Capuchin missionaries were awakened shortly after 3:30 a.m. by the strange, violent shaking of the friary and the erratic ringing of the church bell.  They jumped from their beds, searching for flashlights and cell phones.  Bookshelves toppled, dishes poured out of the kitchen cabinets, chairs were overturned and sliding around the floor as the friars blindly made their way through the house to escape.  It was chaos in darkness.

When they finally made it outside, the five friars held on to each other.  They looked to the skies only to see bright stars in a clear, chilled night.  It wasn't a violent thunderstorm.  Still the earth beneath them quaked and rolled.  Nothing made sense.  They heard the house and church cracking and breaking, but it was an alien sound that only made for incomprehensible confusion.  The frantically ringing church bell suddenly stopped with a loud crack and thud.

The friars tried to call other missionaries in the Highlands but were able only to contact the friars who lived on the coast and were unaffected by the quake.  Suddenly all communication was cutoff, as cell tower dishes were shaken out of kilter and power wires snapped, unbeknownst to these bewildered brothers.

Fathers Cyril, Emmanuel, Maneesh, Onesmus and Tetwigs heard mothers nearby screaming for their children to run faster.  Dogs barked, pigs squealed, and chickens cackled alarms.  Several men ran to the friars to make sure they were safe.  Nothing seemed to make sense, and the senses didn't have the ability to process the strangeness and terror.

In less than ten minutes - that seemed like forever - all was still again.  The earth became solid.  Once again it was "terra firma", but the very confidence in its constant sureness was now shattered.

As dawn broke the devastation became clearer to the friars.  One side of the friary had dropped from its moorings, and the house was cracked in two, windows shattered, the porch twisted and crumpled.  Elevated tanks that gathered rain water for drinking were overturned and empty.  The statue of St.
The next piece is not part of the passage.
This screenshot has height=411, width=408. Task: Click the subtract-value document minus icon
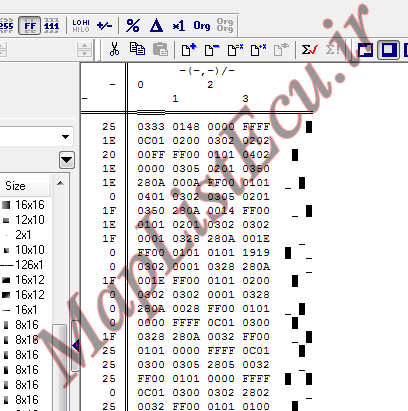click(x=212, y=50)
Francis lay in pieces, having been thrown from the grotto that was now in ruin.

Disoriented by the chaos of their own little world, news spread that people were trapped in landslides.  The Capuchin missionaries suddenly realized their losses were insignificant.  They ran to help.

Capuchin Bishop Don Lippert reports that parts of roads and highways tumbled to the valleys below or were overwhelmed by massive landslides, making relief access impossible.  Airport runways were demolished.  Helicopters were the only way in and out.

Within 36 hours many cell towers were restored and communication was re-established.  Photos started to arrive and stories of terror were shared with the outside world.

Although missionary buildings have been damaged, even destroyed, word was sent that no one was badly injured.  Many people, including priests, brothers and sisters, and lay missionaries who live on the diocesan mission compound; all were safe.  Thanks be to God!